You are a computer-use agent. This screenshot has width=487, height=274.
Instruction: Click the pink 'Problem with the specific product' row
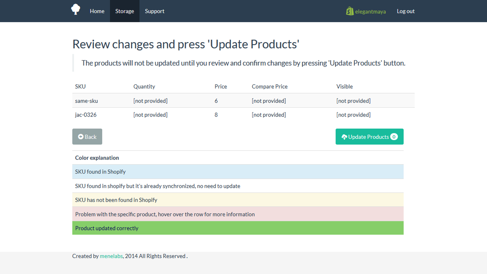click(x=238, y=214)
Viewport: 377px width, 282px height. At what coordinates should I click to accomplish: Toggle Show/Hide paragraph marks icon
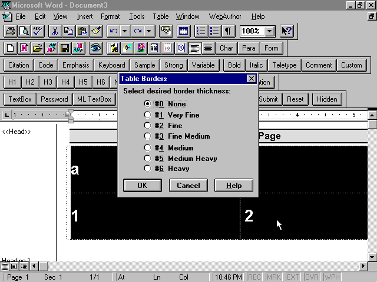point(227,31)
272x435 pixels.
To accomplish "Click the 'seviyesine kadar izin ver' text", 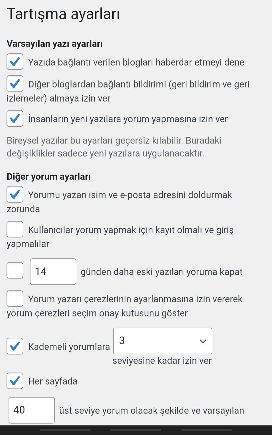I will pos(162,361).
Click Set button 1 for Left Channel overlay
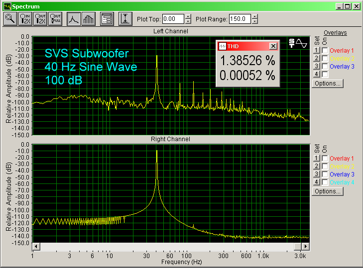 [x=316, y=51]
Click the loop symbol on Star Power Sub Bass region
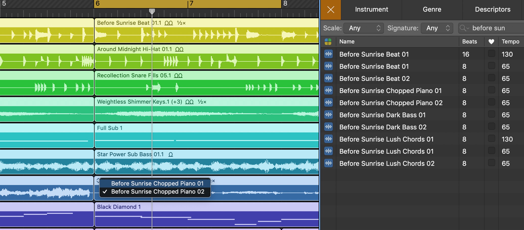The height and width of the screenshot is (230, 524). [x=171, y=154]
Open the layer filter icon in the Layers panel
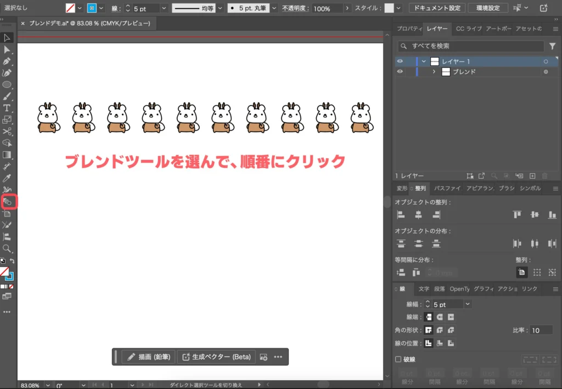This screenshot has height=389, width=562. 553,46
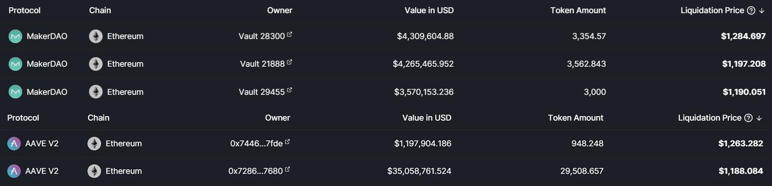Viewport: 772px width, 186px height.
Task: Sort by top Value in USD header
Action: (429, 10)
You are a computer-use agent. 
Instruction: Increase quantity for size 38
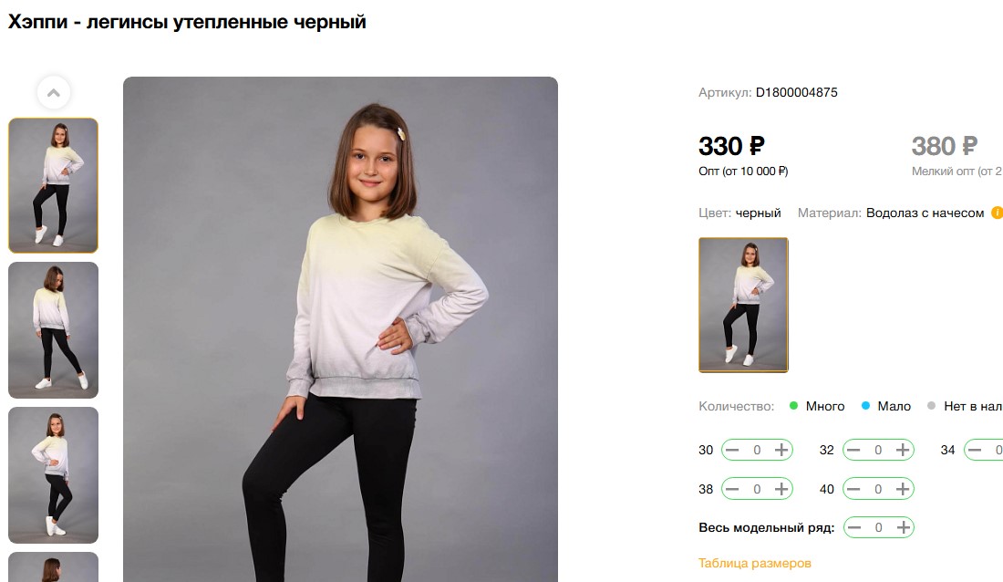click(781, 489)
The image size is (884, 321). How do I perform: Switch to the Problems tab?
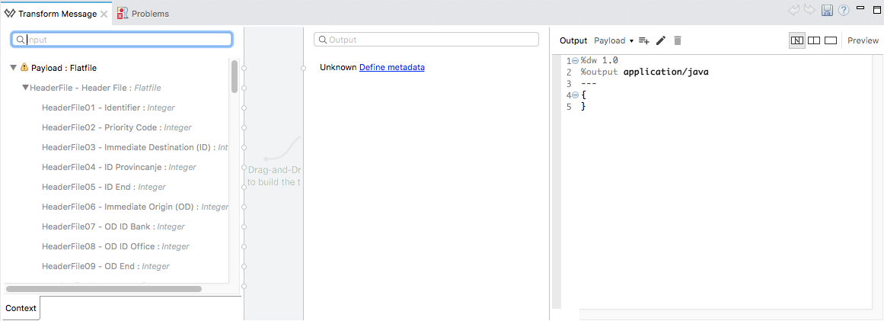coord(143,14)
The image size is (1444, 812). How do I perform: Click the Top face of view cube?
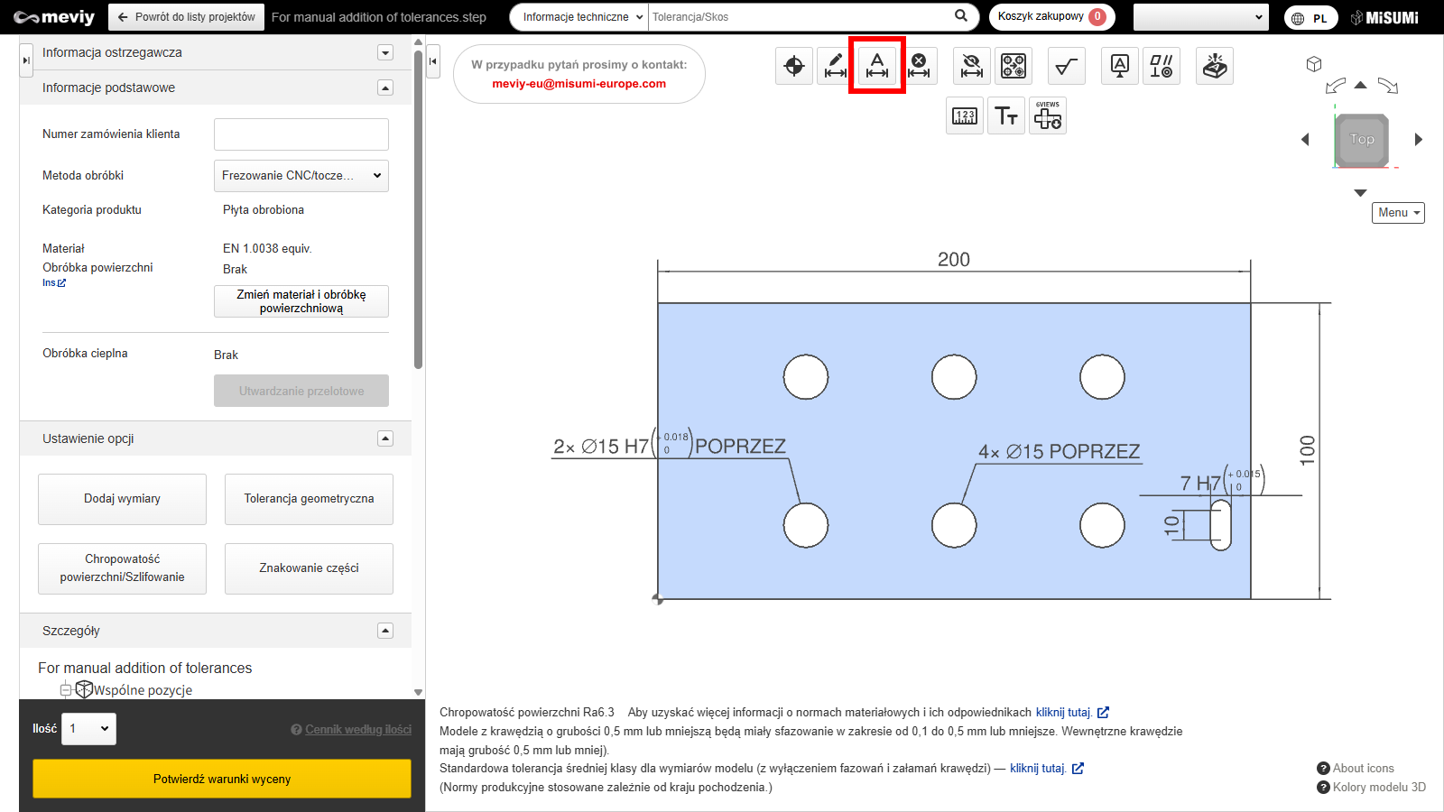tap(1362, 139)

::::

◆ What is needed
The lines from the one containing "Click Set button 1 for Left Channel overlay" through the last line above are to be repeated exactly, and only those. Any pictures must be left out.

◆ Reply
Click Set button 1 for Left Channel overlay
 [x=316, y=51]
Click the loop symbol on Star Power Sub Bass region
The height and width of the screenshot is (230, 524). [x=171, y=154]
Open the layer filter icon in the Layers panel
This screenshot has height=389, width=562. 553,46
Viewport: 772px width, 186px height.
Task: Sort by top Value in USD header
Action: (429, 10)
You are a computer-use agent. 
Instruction: Increase quantity for size 38
click(781, 489)
The image size is (884, 321). How do I perform: Switch to the Problems tab?
coord(143,14)
The image size is (1444, 812). How do I perform: Click the Top face of view cube?
tap(1362, 139)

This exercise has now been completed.